Der Portier sah den Hundertdollarschein und augenblicklich hellte sich seine Miene auf. „Natürlich Ma’am.“ Er reichte ihr einen Schlüssel. „Zimmer 17, erster Stock. Das macht 38 Dollar.“ Er sah sie kurz an. „Mit Frühstück 46 Dollar.“
Kiara reichte ihm den Schein und schüttelte den Kopf. „Nein, nein, ohne Frühstück bitte.“
Der Portier nickte und gab ihr das Restgeld wieder. „Einen angenehmen Aufenthalt“, leierte er seinen Spruch mit einem aufgesetzt wirkenden Lächeln herunter. Kiara runzelte die Stirn. Sie wäre bei den langweiligen Nachtschichten auch nicht besonders freundlich.
Das Zimmer war klein und dem Preis entsprechend. Ein furchtbar winziges Bett, welches jedoch ordentlich aussah und ein ebenso winziger Nachttisch mit einer plumpen Stehlampe darauf. Das Badezimmer war zwar etwas altmodisch mit seinen Blümchenkacheln, aber sauber.
Sie stellte die Dusche an. Allein schon das Geräusch von prasselndem Wasser lies sie angenehm schaudern. Kiara wusch sich den ganzen Dreck der letzten elf Jahre vom Körper. Noch nie hatte sie sich so sauber gefühlt. Sie lies das warme Wasser noch lange laufen, bevor sie es abstellte und sich mit einem großen, gelben Handtuch abtrocknete.
Das gesamte Badezimmer war voller Dampf. Es gab nur ein winziges Fenster, welches jedoch nicht viel nützte.
Kiara betrachtete ihr Spiegelbild. Nach der Dusche sah sie besser aus. Die nassen schwarzen, langen Haare umschmeichelten ihr Gesicht und die grünen Augen funkelten wieder lebendig.
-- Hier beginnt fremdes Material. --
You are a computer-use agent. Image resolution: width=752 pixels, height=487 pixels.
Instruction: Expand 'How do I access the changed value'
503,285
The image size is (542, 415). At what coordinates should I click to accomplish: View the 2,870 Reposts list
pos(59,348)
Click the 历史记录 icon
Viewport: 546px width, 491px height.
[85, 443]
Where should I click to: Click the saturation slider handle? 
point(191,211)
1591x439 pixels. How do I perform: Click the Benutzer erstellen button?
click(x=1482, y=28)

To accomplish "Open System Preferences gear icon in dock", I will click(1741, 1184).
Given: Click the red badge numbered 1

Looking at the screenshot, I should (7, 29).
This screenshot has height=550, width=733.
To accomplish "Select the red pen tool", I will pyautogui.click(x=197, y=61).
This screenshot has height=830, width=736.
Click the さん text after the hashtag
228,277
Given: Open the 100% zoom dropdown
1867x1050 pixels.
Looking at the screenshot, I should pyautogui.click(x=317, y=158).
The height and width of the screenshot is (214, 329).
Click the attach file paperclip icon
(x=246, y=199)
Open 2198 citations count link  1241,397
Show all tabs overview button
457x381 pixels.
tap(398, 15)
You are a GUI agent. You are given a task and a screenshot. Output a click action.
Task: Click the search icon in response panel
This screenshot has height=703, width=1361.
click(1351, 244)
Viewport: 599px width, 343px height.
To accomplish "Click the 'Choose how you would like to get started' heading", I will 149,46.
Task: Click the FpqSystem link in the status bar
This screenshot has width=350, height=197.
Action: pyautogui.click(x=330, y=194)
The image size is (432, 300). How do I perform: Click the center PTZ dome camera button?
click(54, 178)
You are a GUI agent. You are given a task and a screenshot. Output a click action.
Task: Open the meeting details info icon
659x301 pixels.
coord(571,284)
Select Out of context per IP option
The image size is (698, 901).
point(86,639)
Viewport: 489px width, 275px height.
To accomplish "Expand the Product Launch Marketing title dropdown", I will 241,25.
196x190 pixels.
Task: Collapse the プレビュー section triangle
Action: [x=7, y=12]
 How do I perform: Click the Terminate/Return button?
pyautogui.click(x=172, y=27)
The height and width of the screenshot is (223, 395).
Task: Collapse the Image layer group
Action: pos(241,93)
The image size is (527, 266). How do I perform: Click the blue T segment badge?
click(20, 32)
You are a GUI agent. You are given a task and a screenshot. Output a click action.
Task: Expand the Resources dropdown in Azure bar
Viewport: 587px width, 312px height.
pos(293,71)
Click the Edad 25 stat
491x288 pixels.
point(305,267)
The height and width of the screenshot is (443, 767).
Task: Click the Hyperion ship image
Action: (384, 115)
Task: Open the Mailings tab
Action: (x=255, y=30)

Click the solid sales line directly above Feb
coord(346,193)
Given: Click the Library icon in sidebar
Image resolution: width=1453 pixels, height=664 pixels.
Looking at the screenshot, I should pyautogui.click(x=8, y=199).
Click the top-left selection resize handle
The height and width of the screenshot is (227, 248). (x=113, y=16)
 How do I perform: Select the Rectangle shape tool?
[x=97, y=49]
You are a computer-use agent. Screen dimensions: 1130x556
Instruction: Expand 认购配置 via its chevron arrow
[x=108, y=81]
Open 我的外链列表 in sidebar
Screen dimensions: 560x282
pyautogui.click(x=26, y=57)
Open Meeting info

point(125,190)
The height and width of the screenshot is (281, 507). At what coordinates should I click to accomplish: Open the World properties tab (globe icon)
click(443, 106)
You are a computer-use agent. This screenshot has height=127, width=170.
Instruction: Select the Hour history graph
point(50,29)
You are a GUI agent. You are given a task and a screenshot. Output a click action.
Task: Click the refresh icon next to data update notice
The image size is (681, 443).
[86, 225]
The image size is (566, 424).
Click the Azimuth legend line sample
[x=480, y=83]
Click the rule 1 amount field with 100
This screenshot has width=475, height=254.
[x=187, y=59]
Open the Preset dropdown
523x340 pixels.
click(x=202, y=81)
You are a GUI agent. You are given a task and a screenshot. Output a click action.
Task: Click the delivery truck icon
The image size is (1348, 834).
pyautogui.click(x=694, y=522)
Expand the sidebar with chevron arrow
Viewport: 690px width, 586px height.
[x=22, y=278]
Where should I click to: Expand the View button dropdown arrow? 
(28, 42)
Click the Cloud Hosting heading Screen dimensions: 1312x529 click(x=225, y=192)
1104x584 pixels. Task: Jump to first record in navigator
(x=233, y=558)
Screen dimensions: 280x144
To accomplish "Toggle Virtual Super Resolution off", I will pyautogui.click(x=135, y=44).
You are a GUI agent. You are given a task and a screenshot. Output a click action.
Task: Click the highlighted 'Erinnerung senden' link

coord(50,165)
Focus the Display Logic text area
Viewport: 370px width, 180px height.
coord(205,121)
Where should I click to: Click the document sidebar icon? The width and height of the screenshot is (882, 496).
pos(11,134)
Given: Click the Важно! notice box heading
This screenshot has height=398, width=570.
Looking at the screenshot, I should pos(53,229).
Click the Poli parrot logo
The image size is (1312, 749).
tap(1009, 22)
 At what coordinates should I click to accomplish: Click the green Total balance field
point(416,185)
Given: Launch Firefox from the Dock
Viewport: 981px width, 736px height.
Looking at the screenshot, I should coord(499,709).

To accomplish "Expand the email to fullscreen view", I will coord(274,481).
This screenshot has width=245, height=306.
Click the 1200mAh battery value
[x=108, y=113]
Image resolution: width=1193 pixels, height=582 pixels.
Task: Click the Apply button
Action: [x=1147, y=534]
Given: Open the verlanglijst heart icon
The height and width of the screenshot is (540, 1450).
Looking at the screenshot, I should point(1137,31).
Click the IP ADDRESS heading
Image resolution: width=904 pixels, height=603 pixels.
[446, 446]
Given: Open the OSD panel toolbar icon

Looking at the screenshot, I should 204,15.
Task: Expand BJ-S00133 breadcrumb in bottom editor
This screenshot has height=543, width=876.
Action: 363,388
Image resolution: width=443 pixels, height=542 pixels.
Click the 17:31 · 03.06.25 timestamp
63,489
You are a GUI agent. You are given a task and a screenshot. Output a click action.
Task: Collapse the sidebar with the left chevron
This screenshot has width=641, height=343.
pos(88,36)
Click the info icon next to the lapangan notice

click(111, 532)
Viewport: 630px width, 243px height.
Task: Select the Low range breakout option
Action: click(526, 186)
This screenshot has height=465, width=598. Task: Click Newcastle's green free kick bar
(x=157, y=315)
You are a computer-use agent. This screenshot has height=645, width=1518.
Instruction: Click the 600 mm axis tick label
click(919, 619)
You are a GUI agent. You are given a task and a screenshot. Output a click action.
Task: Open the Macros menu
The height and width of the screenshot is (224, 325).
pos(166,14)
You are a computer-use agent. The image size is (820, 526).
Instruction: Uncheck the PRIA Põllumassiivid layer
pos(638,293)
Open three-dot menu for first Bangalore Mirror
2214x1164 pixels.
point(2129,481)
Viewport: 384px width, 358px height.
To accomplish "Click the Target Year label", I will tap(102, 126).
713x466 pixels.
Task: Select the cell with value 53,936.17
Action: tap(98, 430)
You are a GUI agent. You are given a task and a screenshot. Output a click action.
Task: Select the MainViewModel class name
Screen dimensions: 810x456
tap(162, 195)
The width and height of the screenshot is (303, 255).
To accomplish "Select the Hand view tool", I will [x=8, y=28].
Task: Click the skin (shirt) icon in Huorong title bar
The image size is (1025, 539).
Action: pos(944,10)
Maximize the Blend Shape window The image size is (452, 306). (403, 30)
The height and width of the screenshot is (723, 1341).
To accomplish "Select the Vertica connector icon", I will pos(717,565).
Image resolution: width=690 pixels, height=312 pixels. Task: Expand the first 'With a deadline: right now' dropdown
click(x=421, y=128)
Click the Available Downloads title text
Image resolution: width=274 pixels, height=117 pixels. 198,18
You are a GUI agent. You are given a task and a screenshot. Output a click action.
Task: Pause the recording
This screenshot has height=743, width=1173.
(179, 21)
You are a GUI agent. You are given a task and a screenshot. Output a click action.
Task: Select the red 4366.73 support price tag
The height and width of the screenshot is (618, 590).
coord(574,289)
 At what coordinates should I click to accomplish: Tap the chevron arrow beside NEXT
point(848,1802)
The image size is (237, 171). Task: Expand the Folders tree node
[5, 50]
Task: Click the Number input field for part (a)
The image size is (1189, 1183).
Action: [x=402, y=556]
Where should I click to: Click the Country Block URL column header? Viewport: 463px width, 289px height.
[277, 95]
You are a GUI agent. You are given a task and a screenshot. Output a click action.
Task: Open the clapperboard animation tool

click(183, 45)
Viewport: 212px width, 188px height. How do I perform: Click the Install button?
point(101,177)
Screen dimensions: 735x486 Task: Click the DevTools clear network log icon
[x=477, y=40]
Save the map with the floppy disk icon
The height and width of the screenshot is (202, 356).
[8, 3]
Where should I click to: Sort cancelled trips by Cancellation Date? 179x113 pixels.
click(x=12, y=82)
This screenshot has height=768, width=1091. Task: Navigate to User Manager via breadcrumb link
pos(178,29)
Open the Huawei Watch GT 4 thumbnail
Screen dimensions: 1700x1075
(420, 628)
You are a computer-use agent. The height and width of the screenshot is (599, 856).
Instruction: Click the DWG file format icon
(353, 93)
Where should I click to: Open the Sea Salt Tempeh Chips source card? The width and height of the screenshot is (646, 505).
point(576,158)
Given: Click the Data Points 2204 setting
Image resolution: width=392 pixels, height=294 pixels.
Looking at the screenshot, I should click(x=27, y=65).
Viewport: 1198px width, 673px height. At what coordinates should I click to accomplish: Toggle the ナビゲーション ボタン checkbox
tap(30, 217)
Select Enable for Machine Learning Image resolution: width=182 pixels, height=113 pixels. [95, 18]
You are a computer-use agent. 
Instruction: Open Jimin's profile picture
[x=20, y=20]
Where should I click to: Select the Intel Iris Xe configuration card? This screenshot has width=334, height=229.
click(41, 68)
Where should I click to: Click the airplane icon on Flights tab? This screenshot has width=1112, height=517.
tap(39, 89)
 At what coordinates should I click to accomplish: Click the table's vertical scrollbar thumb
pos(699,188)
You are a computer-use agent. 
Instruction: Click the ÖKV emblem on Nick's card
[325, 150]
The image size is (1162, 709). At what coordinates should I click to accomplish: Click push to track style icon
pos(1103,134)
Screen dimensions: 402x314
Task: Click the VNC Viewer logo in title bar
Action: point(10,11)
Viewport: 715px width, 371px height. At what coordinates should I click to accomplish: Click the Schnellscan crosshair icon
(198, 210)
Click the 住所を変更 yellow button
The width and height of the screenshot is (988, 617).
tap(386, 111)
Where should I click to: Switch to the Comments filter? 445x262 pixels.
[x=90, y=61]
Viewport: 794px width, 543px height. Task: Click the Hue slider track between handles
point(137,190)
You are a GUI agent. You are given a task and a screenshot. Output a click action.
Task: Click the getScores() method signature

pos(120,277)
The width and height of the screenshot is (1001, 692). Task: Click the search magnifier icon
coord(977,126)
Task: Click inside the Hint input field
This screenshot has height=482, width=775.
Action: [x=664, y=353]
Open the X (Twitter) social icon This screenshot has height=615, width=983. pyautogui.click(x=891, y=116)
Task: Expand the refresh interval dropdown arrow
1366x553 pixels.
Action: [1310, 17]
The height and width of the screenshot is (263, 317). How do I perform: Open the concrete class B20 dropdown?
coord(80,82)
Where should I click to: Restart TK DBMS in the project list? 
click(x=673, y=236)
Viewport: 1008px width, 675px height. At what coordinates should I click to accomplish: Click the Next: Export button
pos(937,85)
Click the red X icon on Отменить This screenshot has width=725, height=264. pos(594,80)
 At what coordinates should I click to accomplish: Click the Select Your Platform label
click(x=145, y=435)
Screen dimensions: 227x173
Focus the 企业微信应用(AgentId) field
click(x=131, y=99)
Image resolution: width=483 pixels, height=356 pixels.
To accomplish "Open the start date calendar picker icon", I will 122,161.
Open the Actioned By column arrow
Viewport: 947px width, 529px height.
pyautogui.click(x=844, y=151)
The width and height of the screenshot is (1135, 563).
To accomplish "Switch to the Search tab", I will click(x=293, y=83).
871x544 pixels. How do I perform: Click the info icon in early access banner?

Sie schrubbte ihre Kleider mit Seife ab, bis sie wieder halbwegs sauber waren. Der penetrante Gestank war auch verschwunden.
Kiara schloss die Zimmertür ab und legte sich dann nackt unter die Bettdecke. Ihr letzter Gedanke bevor sie einschlief galt Amy-Jane.

Als sie vor dem Spiegel stand, musste sie unwillkürlich die Stirn runzeln. Das T-Shirt und die Jeans waren zwar wieder sauber, doch es klebten unzählige Seifenreste daran fest, kleine weiße Punkte und Schlieren, und sie waren furchtbar zerknickt und zerrissen.
Als sie dem Portier mit einem höflichen Lächeln den Schlüssel reichte, machte sich ihr Magen bemerkbar. Sie hatte seit zwei Tagen nichts mehr gegessen.
Den Plan, den Kiara in der Nacht hatte, erweiterte sie bei einem ausgiebigen Frühstück im „Hooters“. Ihre Eltern lebten in Emeryville, einer kleinen Stadt in Oakland. Kiara hatte seit Jahren- nein, seit Jahrzehnten keinen Kontakt zu ihnen gehabt. Die beiden vergötterten Jack seit dem Tag, an dem Kiara ihn zum ersten Mal vorgestellt hatte. Sein Witz und sein Charme hatten sie völlig von seiner Kompetenz als Ehemann überzeugt. Kiara schnaubte. Sie hatte sich nie getraut, ihnen von den Qualen zu erzählen, die sie durchlitten hatte. Aus Angst vor Jack. Vor seiner Reaktion.
Doch jetzt war es an der Zeit, ihnen die Illusion zu nehmen. Die Illusion die sie in Zusammenhang mit Jack hatten.
Als ihr Bauch gefüllt, und ihr Budget um sieben Dollar fünfundzwanzig gesunken war, beschloss sie, den Redwood Highway über die Golden Gate Bridge zu nehmen. Nach San Francisco.
Kiara wählte in einer Telefonzelle die Nummer des YellowCab-Taxservice.
Eine weibliche geschäftige Stimme meldete sich und ratterte den Namen noch einmal herunter,
„Guten Tag“, sagte Kiara. „Schicken Sie bitte ein Taxi hierher. 3030 Bridgeway Sausalito.“
Ein Moment Stille. Das Klicken von Computertasten. Dann die freundliche Frauenstimme. „Natürlich Miss. In zehn Minuten wird ein Taxi bei Ihnen sein.“
„Danke. Wiederhören.“
Kiara legte auf. Sie setzte sich auf eine Bank am Straßenrand und zog das Geld aus der Tasche. 154.75 Dollar. Sie seufzte. Ob das wohl reichte?